§ **Directions for this task**: Reproduce the stretch of the listing from the line containing "Task: Open the Roof floor selector" through the line containing "I will coord(293,400).", substituting "Lobby floor selector" for "Roof floor selector" and leaving everything else unchanged.

§ **Data shown**:
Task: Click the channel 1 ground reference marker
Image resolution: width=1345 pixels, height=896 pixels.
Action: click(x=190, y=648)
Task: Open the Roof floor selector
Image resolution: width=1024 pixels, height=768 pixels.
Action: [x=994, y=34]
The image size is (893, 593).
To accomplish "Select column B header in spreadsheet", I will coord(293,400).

--

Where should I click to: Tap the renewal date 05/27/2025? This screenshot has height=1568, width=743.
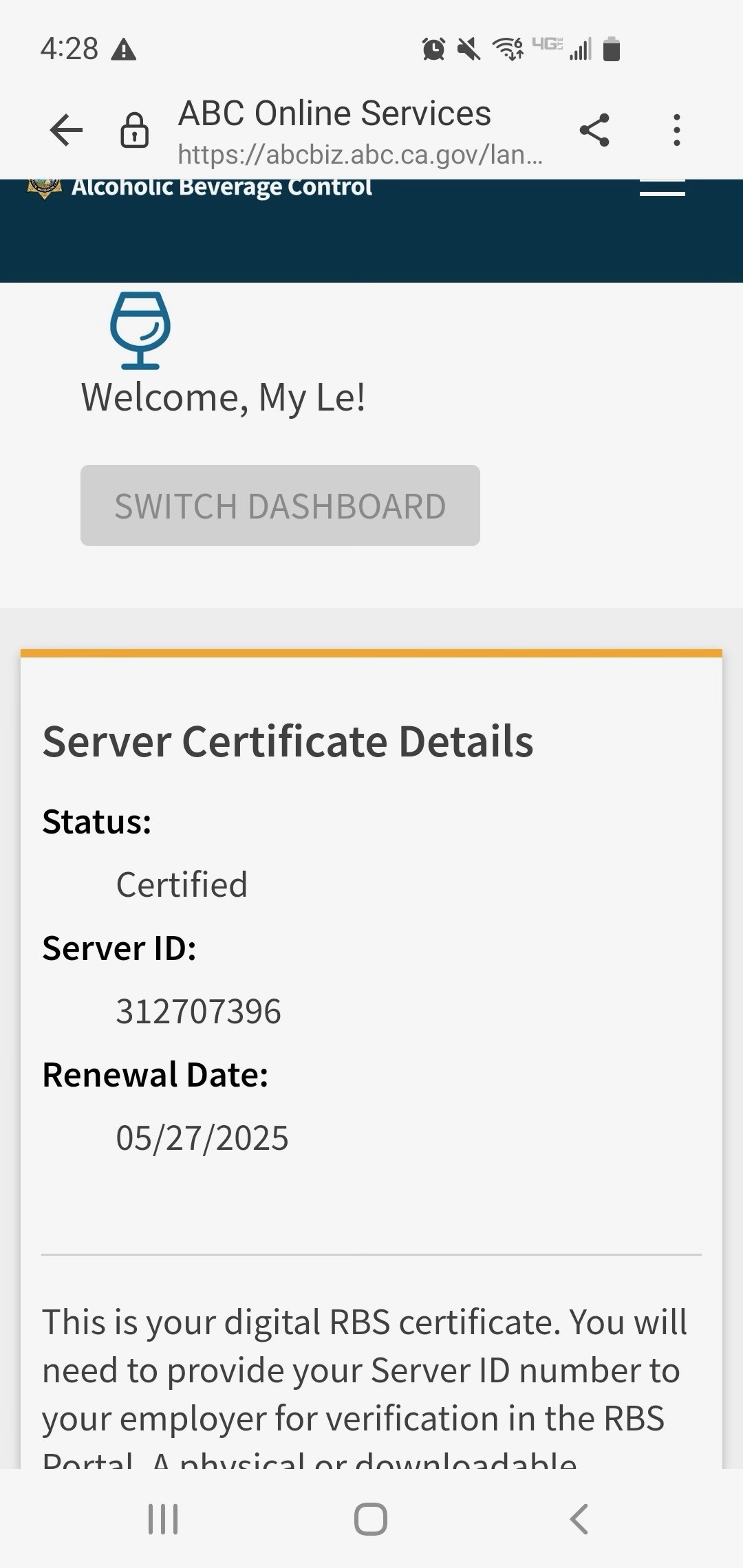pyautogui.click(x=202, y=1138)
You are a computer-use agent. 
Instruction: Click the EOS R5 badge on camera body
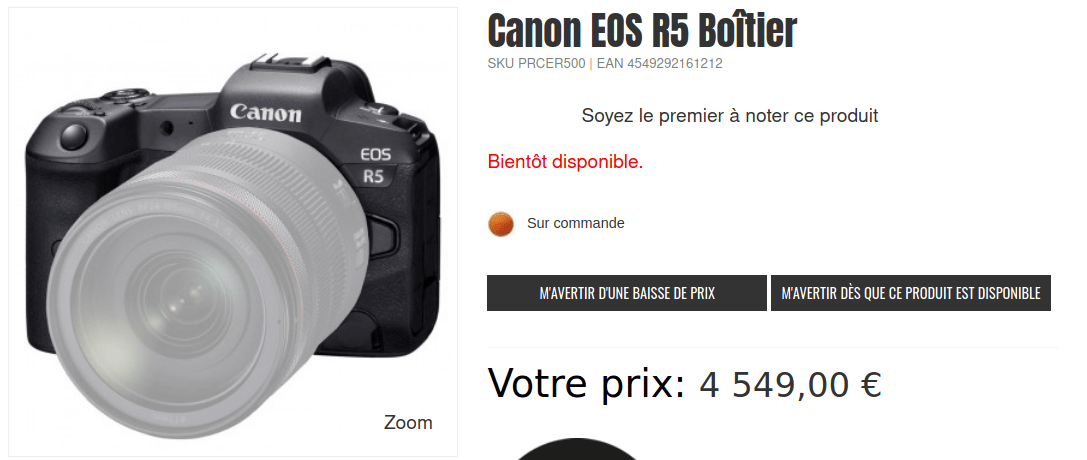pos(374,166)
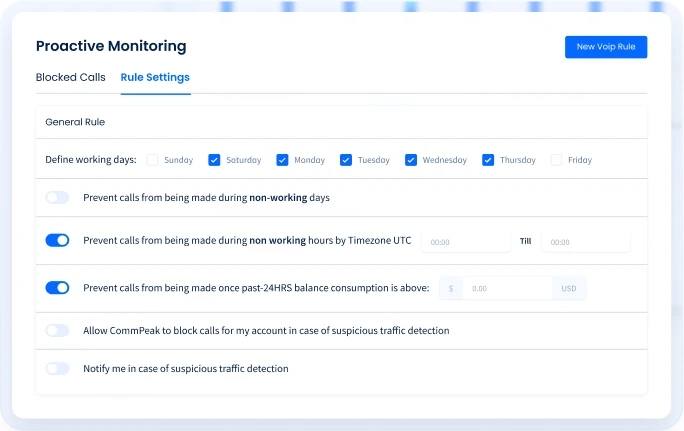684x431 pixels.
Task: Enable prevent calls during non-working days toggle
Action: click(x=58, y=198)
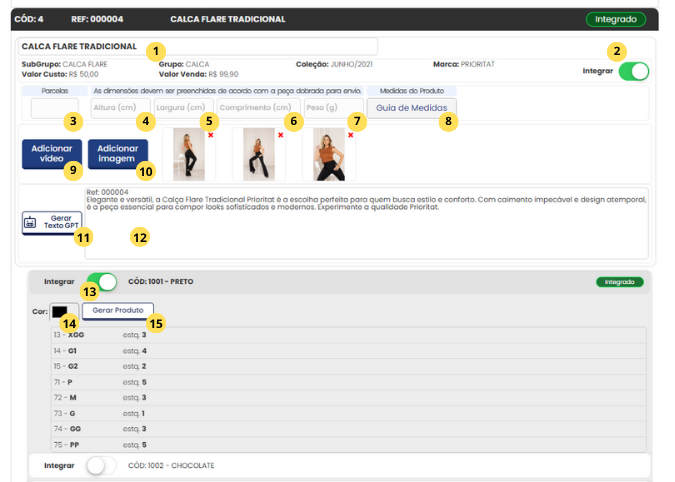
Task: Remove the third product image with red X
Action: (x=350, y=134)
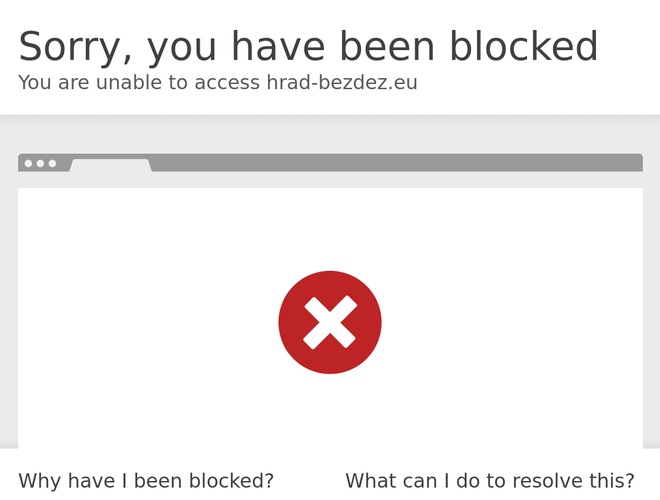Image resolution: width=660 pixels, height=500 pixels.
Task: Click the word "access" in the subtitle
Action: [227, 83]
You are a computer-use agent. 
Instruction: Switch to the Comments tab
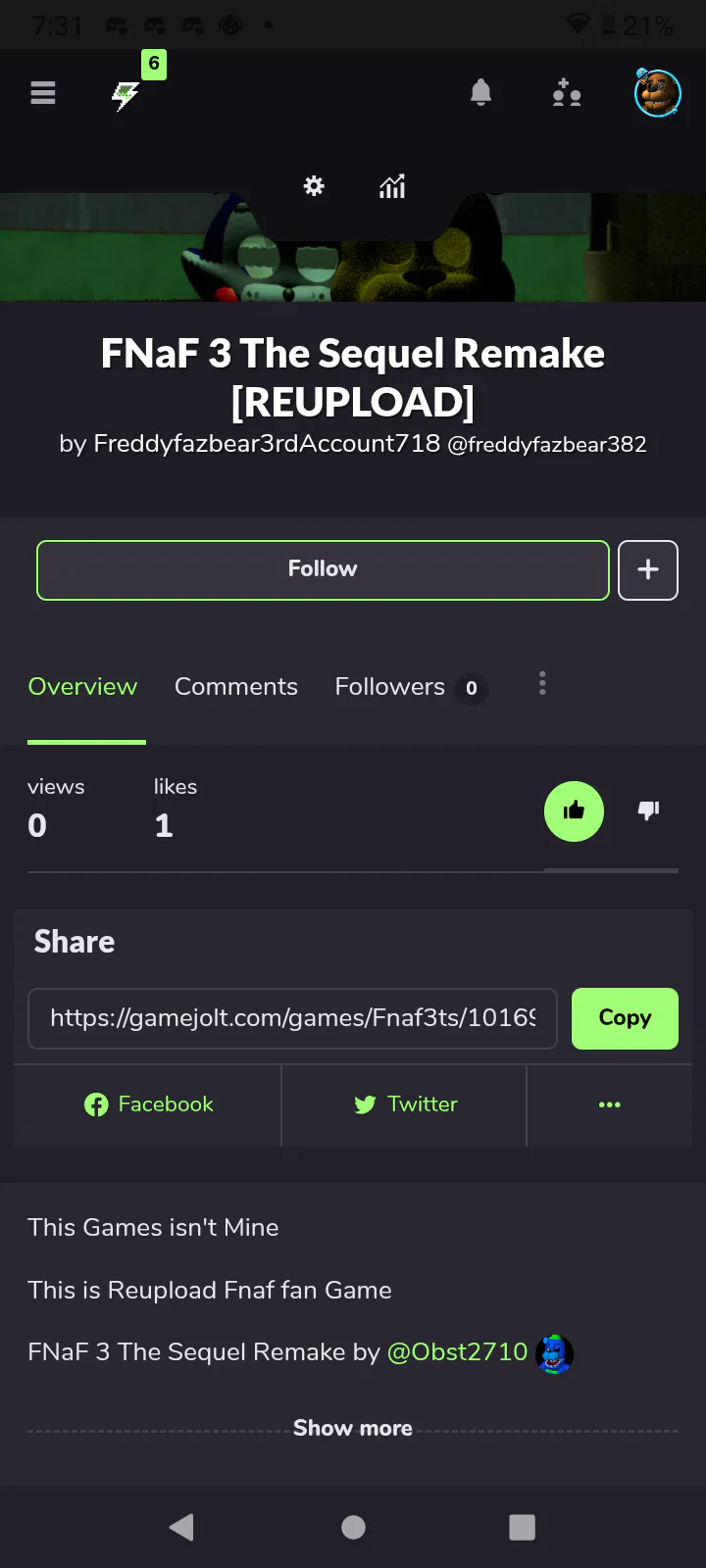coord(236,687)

...

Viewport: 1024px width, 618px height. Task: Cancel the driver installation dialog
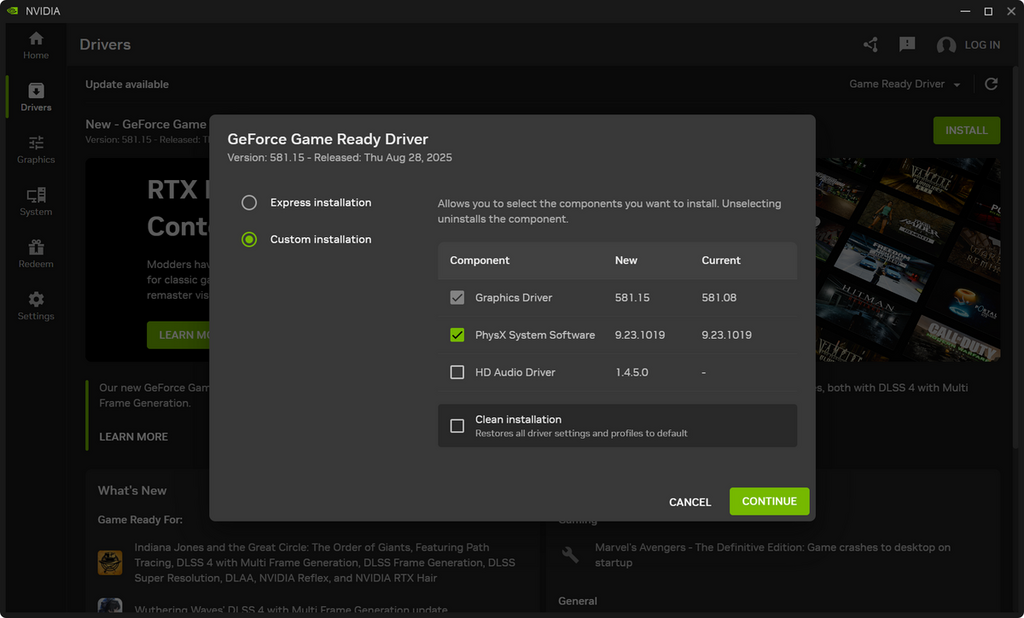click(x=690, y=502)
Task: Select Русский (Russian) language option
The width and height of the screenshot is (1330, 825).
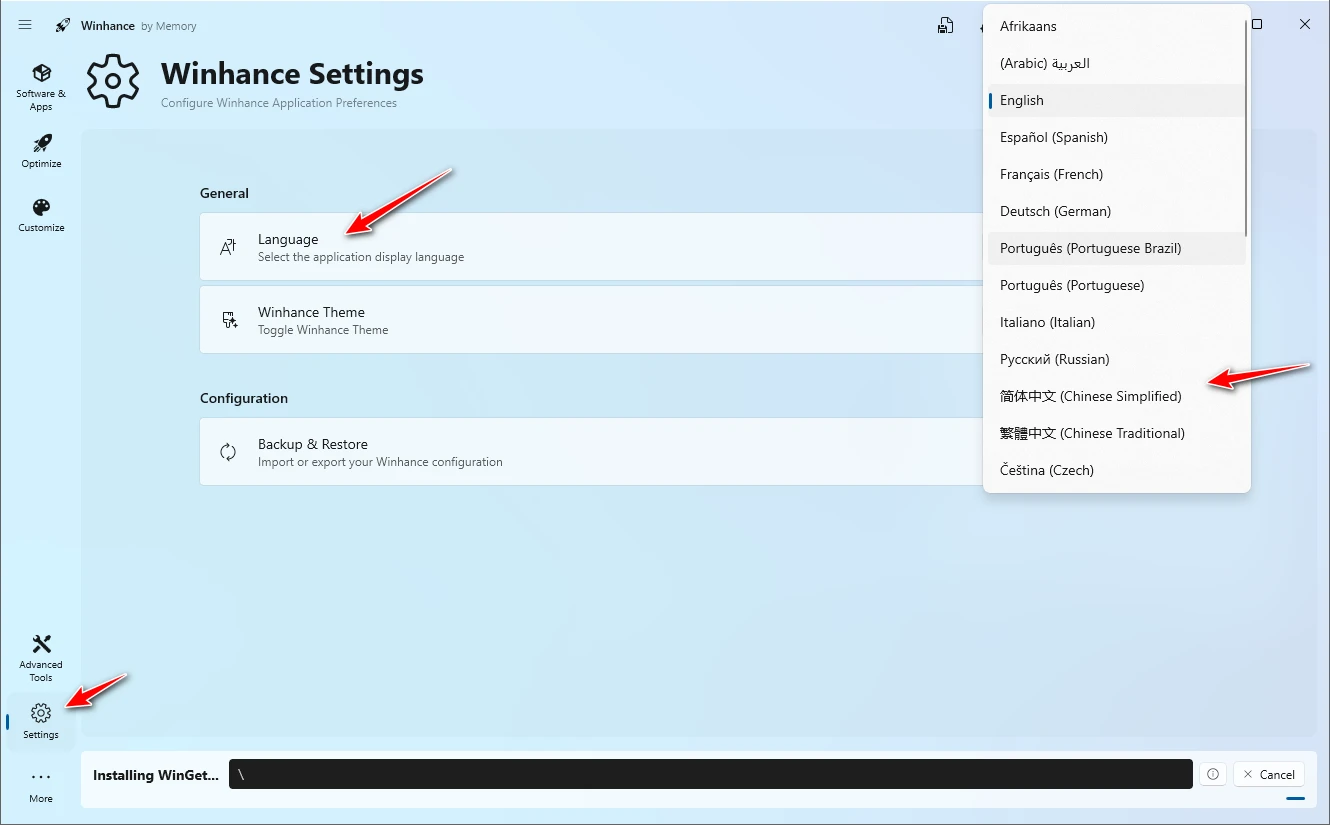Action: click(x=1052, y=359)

§ **Written reply**:
Task: Open the Lobby floor selector
Image resolution: width=1024 pixels, height=768 pixels.
Action: [x=994, y=34]
The image size is (893, 593).
To accomplish "Select column B header in spreadsheet", I will coord(293,400).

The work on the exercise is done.